| What to do |
Each entry is to be repeated word for word, and the images are to be dropped.

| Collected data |

-- Opening Marker --

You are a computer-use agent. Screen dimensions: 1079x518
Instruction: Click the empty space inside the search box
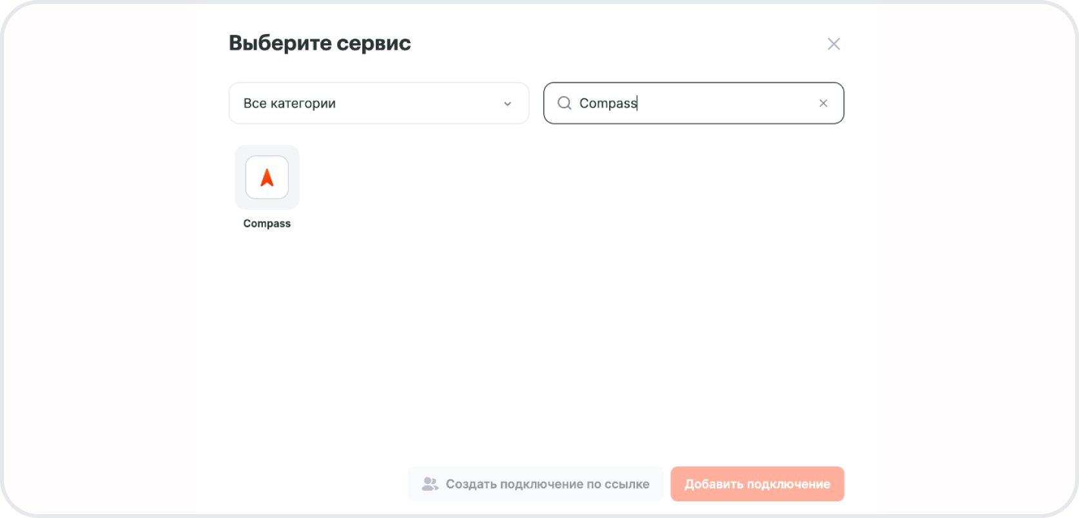tap(728, 103)
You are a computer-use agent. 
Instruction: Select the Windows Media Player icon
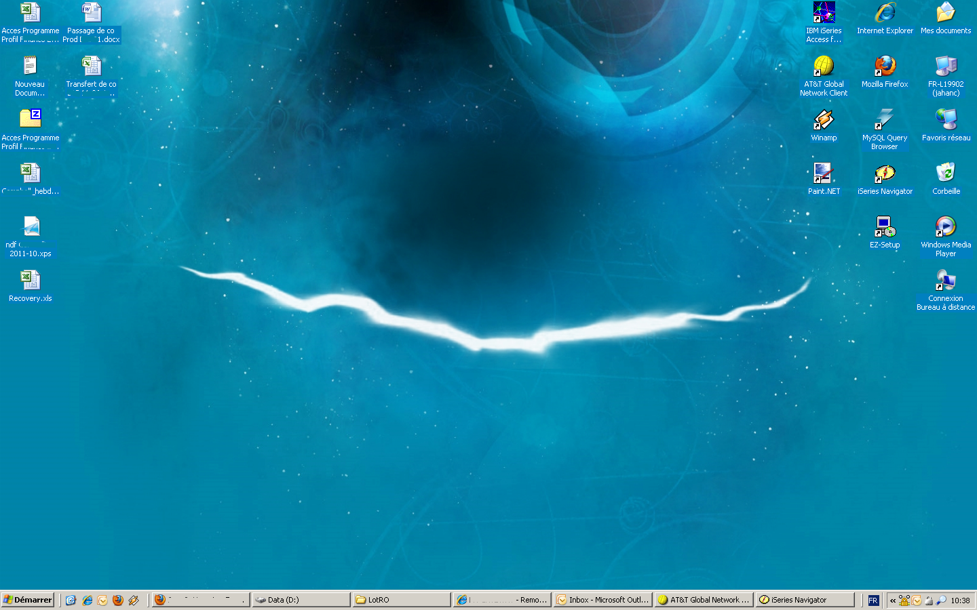pos(946,228)
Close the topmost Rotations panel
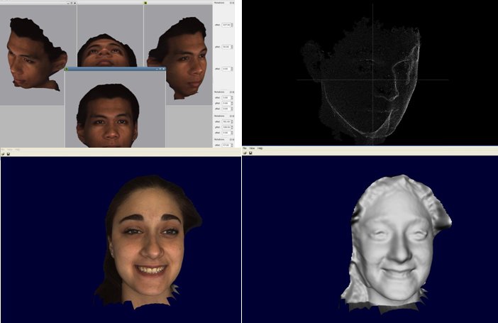Viewport: 498px width, 323px height. [x=234, y=3]
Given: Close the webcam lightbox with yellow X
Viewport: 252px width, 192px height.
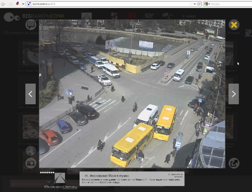Looking at the screenshot, I should coord(234,25).
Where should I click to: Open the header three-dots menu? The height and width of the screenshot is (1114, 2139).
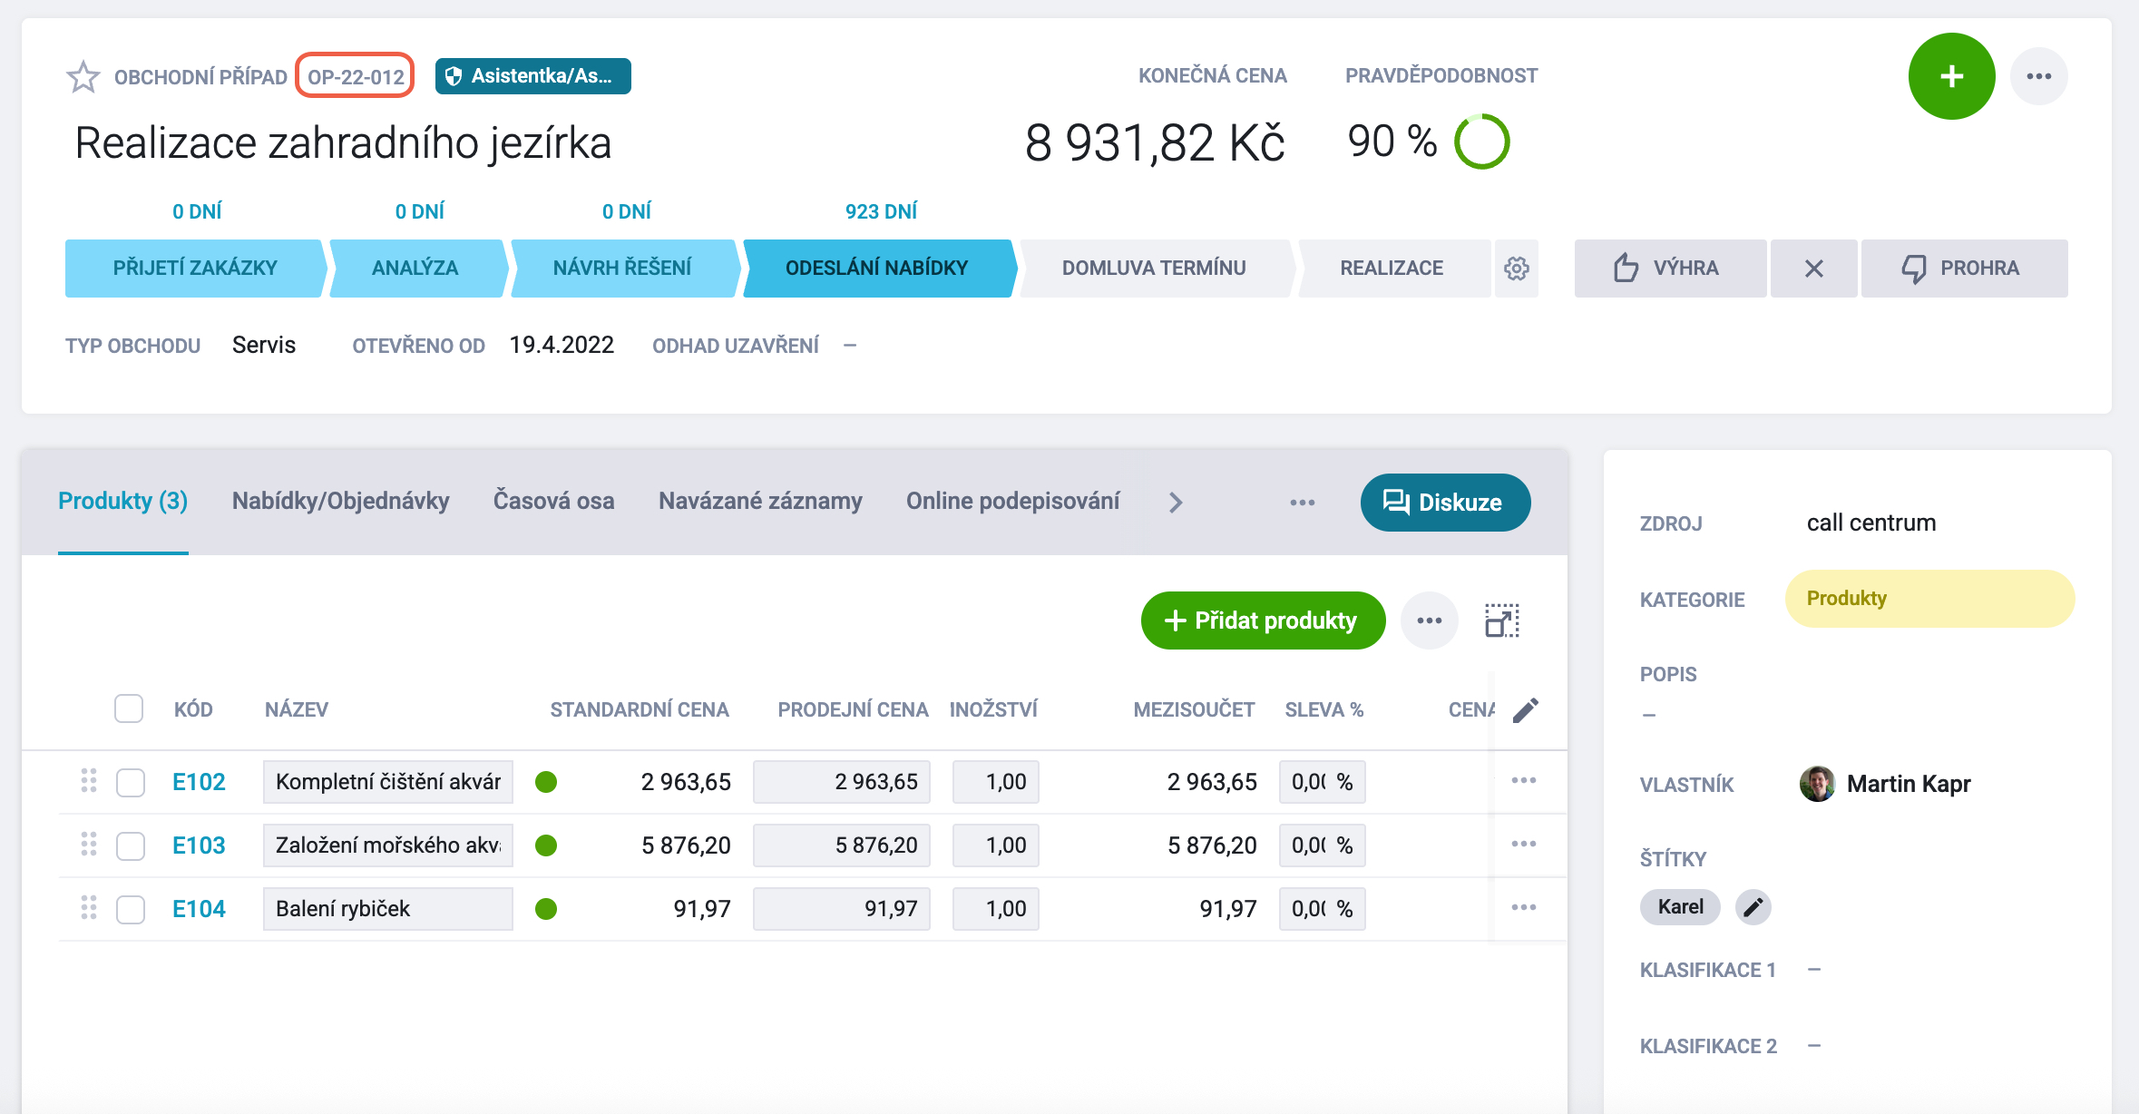click(2038, 76)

-- Closing Marker --

| Output for this task |
You are a computer-use agent. Screen dimensions: 1079x518
Instruction: Click the empty space inside the search box
tap(728, 103)
You are a computer-use agent. 
Instruction: Select the Windows Media Player icon
pos(946,228)
Close the topmost Rotations panel
Viewport: 498px width, 323px height. [x=234, y=3]
Given: Close the webcam lightbox with yellow X
Viewport: 252px width, 192px height.
Looking at the screenshot, I should coord(234,25).
Where should I click to: Open the header three-dots menu? The height and width of the screenshot is (1114, 2139).
click(2038, 76)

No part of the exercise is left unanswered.